• [À compléter]:
1: D'après le texte sur les dérives sectaires, combien de signalements la Miviludes a-t-elle comptabilisés pour l'année 2021 ?
2: Rédigez la suite du texte sur les dérives sectaires, en reprenant après sa dernière phrase.

• [Extrait à lire]:

Sabrina Agresti-Roubache, secrétaire d’État en charge de la citoyenneté et de la Ville, présente ce mercredi 15 novembre, en conseil des ministres un projet de loi visant à lutter et sanctionner plus durement les dérives sectaires. Elle annonce notamment la création d’un nouveau délit visant les actes créant une « sujétion psychologique » et la mise à disposition d’un million d’euros pour les associations agréées par la Mission interministérielle de vigilance et de lutte contre les dérives sectaires.
Pour expliquer ce projet de loi, présenté comme le plus important dans le domaine de la lutte contre les dérives sectaires depuis 2001, Sabrina Agresti-Roubache indique : « Les dérives sectaires ont profondément évolué depuis de nombreuses années ». Elle précise : « Aux groupes à prétention religieuse s’est ajoutée une multitude de groupes ou d’individus qui investissent les champs de la santé, de l’alimentation, du bien-être, mais aussi le développement personnel, le coaching ou la formation. Des « gourous 2.0 », manipulateurs isolés et autonomes, diffusent désormais leur doctrine sur les plateformes numériques et fédèrent autour d’eux de véritables communautés ».
La secrétaire d’État évoque la crise sanitaire qui avec « ses périodes de confinements et des conditions sociales difficiles ont favorisé l’émergence de discours qui exploitent l’isolement et remettent en question la science et la crédibilité des autorités sanitaires.» Face à cela et à l’augmentation constante des signalements le gouvernement entend apporter une réponse forte « en adaptant l’organisation et la capacité de réponse de l’État ».
« Augmentation continue du nombre des signalements »
Il importe ainsi de savoir que la Mission interministérielle de vigilance et de lutte contre les dérives sectaires (Miviludes) fait face à l’augmentation continue du nombre des signalements qui lui sont adressés : 33% entre 2020 et 2021 et 86% entre 2015 et 2021. Les 4 020 signalements comptabilisés pour l’année 2021 représentent un record (31 379 saisines reçues entre 2010 et 2020). Mission qui définit ainsi la dérive sectaire : « Il s’agit d’un dévoiement de la liberté de pensée, d’opinion ou de religion qui porte atteinte à l’ordre public, aux lois ou aux règlements, aux droits fondamentaux, à la sécurité ou à l’intégrité des personnes. Elle se caractérise par la mise en œuvre, par un groupe organisé ou par un individu isolé, quelle que soit sa nature ou son activité, de pressions ou de techniques ayant pour but de créer, de maintenir ou d’exploiter chez une personne un état de sujétion psychologique ou physique, la privant d’une partie de son libre arbitre, avec des conséquences dommageables pour cette personne, son entourage ou pour la société ».
La stratégie nationale
La stratégie nationale de lutte contre les dérives sectaires s’appuie sur trois axes, le dernier étant ce projet de loi. La prévention des risques de dérives sectaires, premier axe de la stratégie nationale, nécessite de «mieux connaître le phénomène pour mieux mesurer l’efficacité de la politique publique. en la matière, mais également de sensibiliser et informer le public, notamment par le biais d’une campagne nationale, ainsi que les élus comme les professionnels, par des actions ciblées et coordonnées.»

• [Données recueillies]:
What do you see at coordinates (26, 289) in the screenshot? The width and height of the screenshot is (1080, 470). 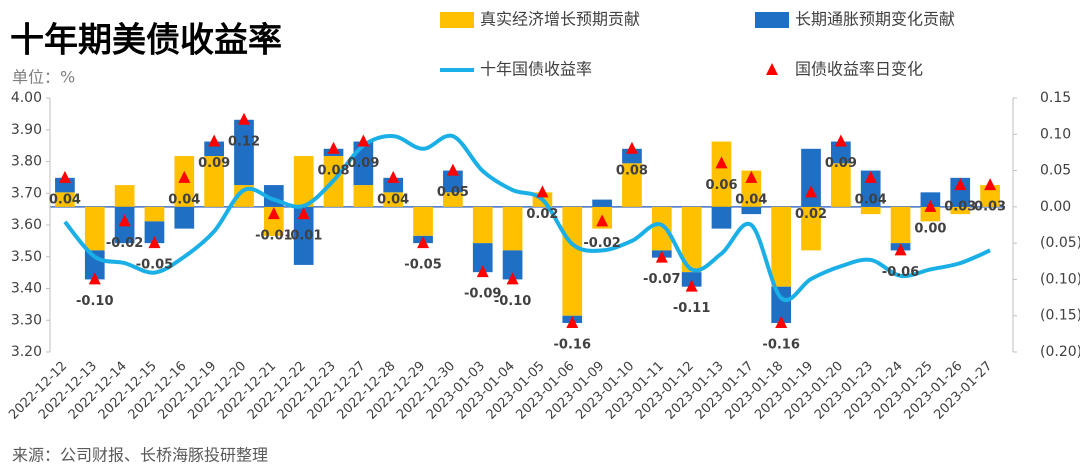 I see `y-tick-label: 3.40` at bounding box center [26, 289].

• [Réponses dans l'ordre]:
1: 4 020 signalements, un record.

2:
Trois actions thématiques sont annoncées : lutter contre les dérives sectaires sur Internet et les réseaux sociaux ; faire émerger une stratégie nationale de protection des enfants exposés à des dérives sectaires ; agir à l’échelon européen, par des actions de coopération, notamment dans le cadre d’un Observatoire européen des dangers liés aux organisations à caractère sectaire.
Le deuxième axe vise à mieux accueillir, soutenir et accompagner les personnes subissant ou ayant subi une expérience sectaire. «Ce qui va entraîner, dans chaque département, la mise en place d’un réseau impulsé par les préfectures notamment en améliorant la compréhension du phénomène, l’indemnisation des victimes et le renforcement des partenariats associatifs avec les associations spécialisées et les élargir aux acteurs généralistes de l’aide aux victimes ».
Renforcer l’arsenal juridique
Il s’agit également, et c’est le troisième acte, de renforcer l’arsenal juridique, et c’est l’objet du projet de loi présenté par Sabrina Agresti-Roubache. «Il entend permettre d’adapter le droit à l’aggravation et à la diversification du phénomène sectaire, en facilitant les poursuites, la réparation des dommages subis par les victimes et la constitution de partie civile des associations d’aide aux victimes.»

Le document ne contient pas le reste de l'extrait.